You have seen the United States celebrate a new tool to enforce its immigration laws: Costa Rica has agreed to accept up to twenty-five deportees per day, easing pressure on American detention facilities and giving politicians a tangible victory to display. You have not yet looked for the person whose freedom is being exchanged like a commodity - someone who, under this arrangement, will be sent not to safety, but to a legal vacuum where asylum claims may be ignored, family reunification may be impossible, and return to persecution may be only a bus ride away.
Let us follow the money a little further. The U.S. government, in its desire to show it is acting, has outsourced enforcement. But enforcement is not a thing that can be delegated without cost. Costa Rica, a nation with limited resources and its own domestic pressures, has now taken on a role for which it was neither designed nor funded. Who pays the unseen price? First, the migrant: not the abstract “illegal,” but the Honduran mother fleeing gang threats, the Salvadoran teenager whose sponsor in Los Angeles has vanished, the Guatemalan farmer whose land was seized - people whose claims will now be processed not by a court, but by a diplomatic handshake. Their fate is no longer tied to the law, but to the terms of a bilateral deal.
Second, the Costa Rican taxpayer: for every deportee accepted, the state must provide basic shelter, health screening, and perhaps a bus ticket to a city where relatives live - if they have any. That is money not spent on schools, roads, or police. And third, the American taxpayer: for the privilege of outsourcing enforcement, the U.S. has likely promised something in return - aid, trade concessions, or political support on an issue where Costa Rica has leverage. That too is a transfer, hidden in the fine print.
The real question is not whether this arrangement reduces detention days - it clearly does - but whether it reduces suffering. A policy that moves people faster through a system is not kinder if the system itself is unjust. You may cut the line at the bakery, but if the flour is stolen and the oven is lit by coercion, you have not made bread - you have made a spectacle of theft.

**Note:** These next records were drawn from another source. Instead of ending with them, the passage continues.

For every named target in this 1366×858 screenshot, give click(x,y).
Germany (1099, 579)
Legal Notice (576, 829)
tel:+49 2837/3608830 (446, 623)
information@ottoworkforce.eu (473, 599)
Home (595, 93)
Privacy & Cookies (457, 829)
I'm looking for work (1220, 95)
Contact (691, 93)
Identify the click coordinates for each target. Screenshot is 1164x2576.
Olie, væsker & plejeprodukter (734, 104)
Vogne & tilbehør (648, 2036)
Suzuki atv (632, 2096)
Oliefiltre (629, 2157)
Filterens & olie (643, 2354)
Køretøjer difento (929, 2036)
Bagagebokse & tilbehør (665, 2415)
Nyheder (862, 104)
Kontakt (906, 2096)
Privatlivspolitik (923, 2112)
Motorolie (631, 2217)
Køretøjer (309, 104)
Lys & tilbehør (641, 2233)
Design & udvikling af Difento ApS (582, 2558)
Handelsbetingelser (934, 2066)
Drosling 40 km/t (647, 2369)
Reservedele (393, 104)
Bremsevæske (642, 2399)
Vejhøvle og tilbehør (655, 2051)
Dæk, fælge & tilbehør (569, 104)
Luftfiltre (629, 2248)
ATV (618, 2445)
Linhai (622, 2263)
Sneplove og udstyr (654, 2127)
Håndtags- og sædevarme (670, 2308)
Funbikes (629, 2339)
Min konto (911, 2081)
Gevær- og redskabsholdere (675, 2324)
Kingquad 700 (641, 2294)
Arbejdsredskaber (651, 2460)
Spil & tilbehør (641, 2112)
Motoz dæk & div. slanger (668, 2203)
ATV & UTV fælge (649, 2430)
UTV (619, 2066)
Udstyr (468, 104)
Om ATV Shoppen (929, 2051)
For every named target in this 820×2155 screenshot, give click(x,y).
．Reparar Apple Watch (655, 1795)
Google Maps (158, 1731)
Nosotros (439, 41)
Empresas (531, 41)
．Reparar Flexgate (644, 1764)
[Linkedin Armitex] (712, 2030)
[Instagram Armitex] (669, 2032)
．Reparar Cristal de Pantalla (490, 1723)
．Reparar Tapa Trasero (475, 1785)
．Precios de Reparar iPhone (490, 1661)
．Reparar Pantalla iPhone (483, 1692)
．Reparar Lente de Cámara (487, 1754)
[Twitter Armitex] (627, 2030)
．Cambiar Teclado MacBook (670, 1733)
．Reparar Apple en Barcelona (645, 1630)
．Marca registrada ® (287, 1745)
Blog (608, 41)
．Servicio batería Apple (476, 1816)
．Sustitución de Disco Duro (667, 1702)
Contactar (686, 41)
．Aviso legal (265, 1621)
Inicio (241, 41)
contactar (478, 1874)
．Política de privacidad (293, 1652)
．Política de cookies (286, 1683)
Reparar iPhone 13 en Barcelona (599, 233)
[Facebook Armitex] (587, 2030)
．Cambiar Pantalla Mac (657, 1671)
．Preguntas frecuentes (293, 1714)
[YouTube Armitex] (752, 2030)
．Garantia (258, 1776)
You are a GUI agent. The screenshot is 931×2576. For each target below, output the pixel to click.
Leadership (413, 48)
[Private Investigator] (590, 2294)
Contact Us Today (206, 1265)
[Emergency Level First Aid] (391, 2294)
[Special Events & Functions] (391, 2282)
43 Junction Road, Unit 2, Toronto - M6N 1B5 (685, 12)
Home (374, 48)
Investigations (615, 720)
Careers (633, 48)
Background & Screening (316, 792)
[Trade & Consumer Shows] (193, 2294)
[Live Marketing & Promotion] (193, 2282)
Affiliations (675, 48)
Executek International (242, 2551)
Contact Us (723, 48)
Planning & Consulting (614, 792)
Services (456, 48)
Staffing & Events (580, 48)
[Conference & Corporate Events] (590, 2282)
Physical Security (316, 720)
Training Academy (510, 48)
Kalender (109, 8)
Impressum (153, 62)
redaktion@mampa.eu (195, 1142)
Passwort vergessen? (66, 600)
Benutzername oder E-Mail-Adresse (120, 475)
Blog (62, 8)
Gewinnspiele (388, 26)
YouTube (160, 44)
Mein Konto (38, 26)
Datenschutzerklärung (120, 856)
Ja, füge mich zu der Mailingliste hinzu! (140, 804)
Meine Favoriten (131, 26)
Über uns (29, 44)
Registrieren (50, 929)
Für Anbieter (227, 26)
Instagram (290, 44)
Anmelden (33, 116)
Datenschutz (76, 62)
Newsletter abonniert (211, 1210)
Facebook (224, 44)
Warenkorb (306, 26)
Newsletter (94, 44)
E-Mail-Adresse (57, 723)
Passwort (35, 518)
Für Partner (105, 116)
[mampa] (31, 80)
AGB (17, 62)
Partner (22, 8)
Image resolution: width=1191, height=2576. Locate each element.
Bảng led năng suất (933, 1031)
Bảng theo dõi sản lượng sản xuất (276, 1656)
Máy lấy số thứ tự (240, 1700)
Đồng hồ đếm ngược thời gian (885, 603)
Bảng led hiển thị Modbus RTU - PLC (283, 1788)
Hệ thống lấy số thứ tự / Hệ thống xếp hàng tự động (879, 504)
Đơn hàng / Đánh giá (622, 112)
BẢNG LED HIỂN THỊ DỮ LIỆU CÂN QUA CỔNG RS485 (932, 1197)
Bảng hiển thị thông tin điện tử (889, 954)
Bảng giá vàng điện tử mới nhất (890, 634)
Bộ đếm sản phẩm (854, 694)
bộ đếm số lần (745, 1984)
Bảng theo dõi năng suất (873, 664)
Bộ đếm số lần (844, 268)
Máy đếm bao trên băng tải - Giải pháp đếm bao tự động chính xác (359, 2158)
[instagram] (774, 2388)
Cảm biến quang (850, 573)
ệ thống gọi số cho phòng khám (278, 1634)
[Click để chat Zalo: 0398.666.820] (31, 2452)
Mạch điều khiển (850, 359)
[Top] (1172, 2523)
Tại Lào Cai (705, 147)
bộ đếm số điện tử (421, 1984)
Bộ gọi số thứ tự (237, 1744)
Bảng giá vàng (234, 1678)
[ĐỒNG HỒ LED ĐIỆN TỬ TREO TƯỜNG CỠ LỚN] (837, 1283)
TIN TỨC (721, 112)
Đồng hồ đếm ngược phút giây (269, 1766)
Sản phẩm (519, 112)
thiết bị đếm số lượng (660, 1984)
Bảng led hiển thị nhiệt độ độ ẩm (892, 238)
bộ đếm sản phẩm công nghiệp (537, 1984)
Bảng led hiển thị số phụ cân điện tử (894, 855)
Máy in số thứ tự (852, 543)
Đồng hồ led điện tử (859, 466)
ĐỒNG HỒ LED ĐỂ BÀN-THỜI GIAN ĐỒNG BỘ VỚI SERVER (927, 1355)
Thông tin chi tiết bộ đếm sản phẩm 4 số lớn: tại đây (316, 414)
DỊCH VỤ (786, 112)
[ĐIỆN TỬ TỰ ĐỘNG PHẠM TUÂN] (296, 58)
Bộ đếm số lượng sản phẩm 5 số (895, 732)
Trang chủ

The unseen victim here is not a statistic, nor even a single person, but the idea that justice can be outsourced like logistics. And yet - here is the bitter twist - the very people who most applaud this deal are often the same who decry “private prisons” and “for-profit detention.” They see the cruelty of incarceration, but not the cruelty of displacement. They fear the profit motive in one place, but not the profit in power - the convenience of shifting burden without sharing responsibility.
So I ask you: when the next administration negotiates with another country to take back even more, will we still call it enforcement - or will we begin to call it what it is: a transfer of human risk from one sovereign to another, paid for in dignity, and paid by those who have already lost everything?